I’ve always liked that statement and believe it’s true. So, this week, I’m asking you, our callers, to join together as a small group of committed people to help handle a big problem facing this country — loneliness.
Last week, on May 2, 2023, the U.S. Surgeon General, Vivek Murthy, declared loneliness a public health epidemic in America. She said the health risks are as deadly as smoking up to 15 cigarettes a day and can raise the risk of premature death by 30 percent. And, a three-plus-year pandemic hasn’t helped the situation.
Dr. Murthy is encouraging families, workplaces, and schools to work to improve social interaction. She is also calling for more federal funding to fight loneliness and isolation. However, as slow as the wheels of bureaucracy move, I’m asking you to get involved by choosing one loneliness buster and applying it to as many people’s lives as possible to keep this epidemic at bay.
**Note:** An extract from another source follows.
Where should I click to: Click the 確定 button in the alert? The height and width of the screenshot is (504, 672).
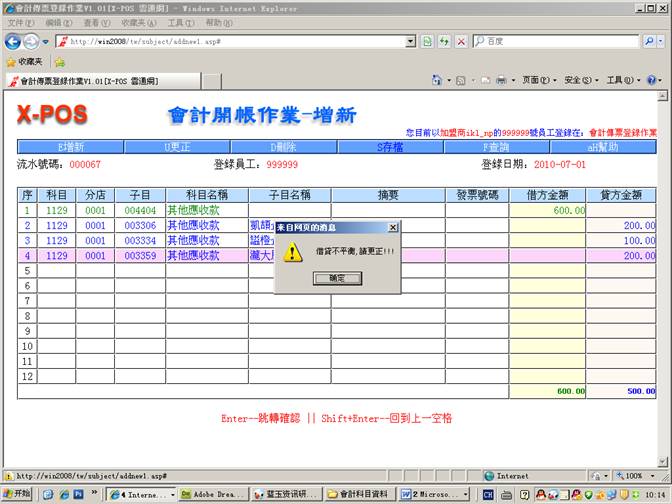tap(337, 278)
Here are some ideas for you:
· Practice acts of “I’m thinking of you.” Think of people you have been out of touch with for some time. Pick up the phone and call them, or jot them a note to let them know you’re interested in and care about them.
· Give others one of the unique gifts that God gave you to serve others—baking, listening, organizational skills, hospitality—the list is endless. Take your own inventory and share your warehouse of goods with others.
· Stop following the advice, Don’t talk to strangers. Drop that ill-placed childhood habit and start talking to everyone. When you’re out walking, greet those you pass. After all, we all share this planet. If you’re stuck in a long line, start a conversation with the person in front of you. You just might make a five-minute friend.
· Engage someone in an activity—playing cards, walking, starting a book club.
· And, finally, pray. We can’t control where our prayers will land, but we can certainly launch our intentions toward God, who will take care of the rest.